日野多摩村の人口は約千五百人。東京都西部に広がる村で面積は東京都の市町村の中で一番広く、隣は山梨県。村の面積の約九十%が山林という。
主な産業は、林業と農業で木材、木工品が有名。農作物ではじゃがいも、キノコが名産らしい。他に人気スポットとしてキャンプ場、釣り場、温泉がある。ちなみに山にはイノシシやタヌキ、シカもいるという。

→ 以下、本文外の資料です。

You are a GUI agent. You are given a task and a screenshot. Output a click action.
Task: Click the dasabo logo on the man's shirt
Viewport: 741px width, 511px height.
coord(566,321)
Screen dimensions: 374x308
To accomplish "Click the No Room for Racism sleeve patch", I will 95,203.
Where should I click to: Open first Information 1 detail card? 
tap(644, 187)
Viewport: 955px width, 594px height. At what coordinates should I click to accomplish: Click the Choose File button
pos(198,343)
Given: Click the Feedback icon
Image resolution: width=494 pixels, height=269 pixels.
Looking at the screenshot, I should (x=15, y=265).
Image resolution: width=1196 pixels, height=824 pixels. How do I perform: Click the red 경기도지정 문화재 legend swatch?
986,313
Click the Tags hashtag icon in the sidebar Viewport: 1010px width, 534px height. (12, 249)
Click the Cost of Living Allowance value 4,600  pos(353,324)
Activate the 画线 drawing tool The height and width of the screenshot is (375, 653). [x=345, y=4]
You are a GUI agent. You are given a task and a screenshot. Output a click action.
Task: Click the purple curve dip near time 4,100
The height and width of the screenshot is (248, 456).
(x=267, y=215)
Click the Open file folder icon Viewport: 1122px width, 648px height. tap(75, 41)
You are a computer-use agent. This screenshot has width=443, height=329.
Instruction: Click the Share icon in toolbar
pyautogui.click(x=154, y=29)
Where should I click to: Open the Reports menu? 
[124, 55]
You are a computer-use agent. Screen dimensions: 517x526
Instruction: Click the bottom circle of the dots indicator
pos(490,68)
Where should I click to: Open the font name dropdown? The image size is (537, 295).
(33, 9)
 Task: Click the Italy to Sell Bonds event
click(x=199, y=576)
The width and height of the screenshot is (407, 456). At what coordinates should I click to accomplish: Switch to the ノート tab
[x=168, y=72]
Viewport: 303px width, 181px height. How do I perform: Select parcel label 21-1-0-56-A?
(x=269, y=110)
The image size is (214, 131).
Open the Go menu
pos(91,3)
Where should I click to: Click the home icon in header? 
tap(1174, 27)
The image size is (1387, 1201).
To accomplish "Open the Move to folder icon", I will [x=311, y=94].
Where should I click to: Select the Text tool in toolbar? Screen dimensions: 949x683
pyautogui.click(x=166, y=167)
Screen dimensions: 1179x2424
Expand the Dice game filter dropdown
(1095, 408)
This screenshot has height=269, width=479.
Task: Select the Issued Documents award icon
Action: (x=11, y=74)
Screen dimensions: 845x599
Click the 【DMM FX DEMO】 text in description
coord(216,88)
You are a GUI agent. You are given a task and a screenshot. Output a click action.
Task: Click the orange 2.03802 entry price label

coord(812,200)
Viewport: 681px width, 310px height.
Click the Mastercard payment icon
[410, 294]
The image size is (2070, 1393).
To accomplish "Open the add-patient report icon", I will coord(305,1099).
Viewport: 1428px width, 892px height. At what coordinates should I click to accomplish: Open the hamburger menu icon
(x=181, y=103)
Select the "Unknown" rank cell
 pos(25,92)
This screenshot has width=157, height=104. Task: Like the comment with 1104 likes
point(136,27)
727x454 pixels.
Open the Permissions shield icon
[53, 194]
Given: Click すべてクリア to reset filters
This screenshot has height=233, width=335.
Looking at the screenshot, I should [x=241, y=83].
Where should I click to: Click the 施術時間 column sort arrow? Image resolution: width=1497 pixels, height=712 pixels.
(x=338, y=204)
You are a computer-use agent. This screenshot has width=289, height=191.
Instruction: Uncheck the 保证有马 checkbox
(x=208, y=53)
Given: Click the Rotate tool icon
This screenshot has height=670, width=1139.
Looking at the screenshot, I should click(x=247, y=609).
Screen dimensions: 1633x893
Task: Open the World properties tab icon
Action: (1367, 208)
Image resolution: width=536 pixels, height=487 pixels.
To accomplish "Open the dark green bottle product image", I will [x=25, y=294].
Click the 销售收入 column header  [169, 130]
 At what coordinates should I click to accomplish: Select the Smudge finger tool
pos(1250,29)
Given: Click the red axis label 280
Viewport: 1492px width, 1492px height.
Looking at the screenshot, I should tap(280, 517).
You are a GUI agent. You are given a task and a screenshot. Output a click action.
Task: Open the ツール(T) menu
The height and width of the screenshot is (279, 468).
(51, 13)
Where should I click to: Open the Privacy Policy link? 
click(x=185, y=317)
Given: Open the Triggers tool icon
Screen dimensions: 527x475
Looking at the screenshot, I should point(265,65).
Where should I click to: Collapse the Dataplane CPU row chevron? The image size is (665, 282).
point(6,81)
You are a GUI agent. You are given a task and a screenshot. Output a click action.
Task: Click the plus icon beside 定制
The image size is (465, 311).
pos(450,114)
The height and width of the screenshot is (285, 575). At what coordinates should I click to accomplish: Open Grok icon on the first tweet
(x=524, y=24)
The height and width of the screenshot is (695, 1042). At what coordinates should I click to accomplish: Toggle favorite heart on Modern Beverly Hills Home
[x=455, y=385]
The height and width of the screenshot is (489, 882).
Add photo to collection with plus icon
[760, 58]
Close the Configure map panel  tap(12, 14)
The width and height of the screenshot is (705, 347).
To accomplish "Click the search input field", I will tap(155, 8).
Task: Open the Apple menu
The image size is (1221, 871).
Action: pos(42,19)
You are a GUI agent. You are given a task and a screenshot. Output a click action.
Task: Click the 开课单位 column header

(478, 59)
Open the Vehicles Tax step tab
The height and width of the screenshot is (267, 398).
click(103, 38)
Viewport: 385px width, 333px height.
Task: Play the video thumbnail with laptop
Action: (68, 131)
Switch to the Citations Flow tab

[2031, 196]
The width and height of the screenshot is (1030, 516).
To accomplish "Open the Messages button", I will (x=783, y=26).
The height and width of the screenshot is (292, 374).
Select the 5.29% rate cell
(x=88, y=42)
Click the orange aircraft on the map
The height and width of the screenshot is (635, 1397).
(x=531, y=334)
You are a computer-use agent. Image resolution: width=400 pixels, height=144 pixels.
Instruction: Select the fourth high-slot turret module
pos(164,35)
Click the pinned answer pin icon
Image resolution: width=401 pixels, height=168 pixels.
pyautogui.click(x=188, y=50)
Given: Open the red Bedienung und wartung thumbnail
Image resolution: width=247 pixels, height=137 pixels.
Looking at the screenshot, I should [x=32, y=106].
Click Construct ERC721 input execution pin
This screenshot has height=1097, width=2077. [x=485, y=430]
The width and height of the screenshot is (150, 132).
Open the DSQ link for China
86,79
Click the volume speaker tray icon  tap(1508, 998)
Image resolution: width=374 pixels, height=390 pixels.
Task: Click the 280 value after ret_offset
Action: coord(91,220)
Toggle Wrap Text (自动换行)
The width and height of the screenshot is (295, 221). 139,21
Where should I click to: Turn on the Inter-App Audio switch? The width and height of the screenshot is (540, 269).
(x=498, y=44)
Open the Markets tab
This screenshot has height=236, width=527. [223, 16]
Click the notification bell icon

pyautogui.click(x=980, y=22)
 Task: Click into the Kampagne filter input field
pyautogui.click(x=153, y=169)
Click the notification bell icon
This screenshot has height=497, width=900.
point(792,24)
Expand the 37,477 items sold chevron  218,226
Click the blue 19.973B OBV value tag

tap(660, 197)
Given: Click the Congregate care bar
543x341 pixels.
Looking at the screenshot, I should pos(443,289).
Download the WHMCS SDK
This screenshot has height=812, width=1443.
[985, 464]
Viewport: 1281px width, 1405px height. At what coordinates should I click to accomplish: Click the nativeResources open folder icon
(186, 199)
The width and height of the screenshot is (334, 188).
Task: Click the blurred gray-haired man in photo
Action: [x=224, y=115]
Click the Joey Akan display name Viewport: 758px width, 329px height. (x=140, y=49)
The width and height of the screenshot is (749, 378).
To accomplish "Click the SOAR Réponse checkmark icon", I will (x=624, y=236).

先日はクマの目撃情報まであったらしい。その話を聞いて東京都にもこんな地方の観光地みたいなところがあったのかと驚いた。スーツ姿の会社員がカフェでパソコンを打ち込んでいるところばかりが東京ではないのだ。
神田課長は昨日、「あの件」を聞いていた一人。私と同年代で、大人しそうな顔つきをしているが身体は大きくガッチリしている。
「日野多摩村に来て長いですか」
私は神田課長に訊いてみた。
「私は、もともと日野多摩生まれで日野多摩育ちなんです。若い頃は品川の会社で仕事をしていました。村からバスと電車で毎日通っていたんですよ。二時間もあれば品川に出られますからね」
神田課長は、嬉しそうに自分の経歴を話し始めた。
「ただ通勤ラッシュにはうんざりでした。それに都会の人の歩き方が速いこと速いこと。初めは競歩でもしているのかと思いましたよ。仕事も厳しいですしね。ミスが許されない仕事だったので精神的にも参ってしまったんです。それに出世競争も激しくて、人間関係もギスギスしていたんですよね。そんなこんなでその会社を辞めて、日野多摩村に戻って村役場の職員になったんですよ。私にはこの田舎の雰囲気が一番合っているんでしょうな」
神田課長は気さくに話してくれた。
「そうですか。この村はのんびりしていますし、クレームもないでしょうね」
神田課長の話を聞いて自分と兄のことを思い返していた。兄と私は小・中と同じ学校に通った。兄は成績優秀で進学校に入学し、一流大学へと進んだ。その後、大手の商社に就職し、バリバリの商社マンとなる。
一方、私は勉強が苦手。それで工業高校に行き、そのまま小さな町工場で働いた。担当の仕事はイヤではなかったが、とにかく忙しく工期に追われ残業の日々。汗と油にまみれ毎日くたくただった。職場の人間関係にも馴染めず会社を転々とした。
年齢とともにいい就職先もなくなり、今はアルバイトをしたりしなかったり。だからいつも兄と比較されては悶々とした日々を過ごしていた。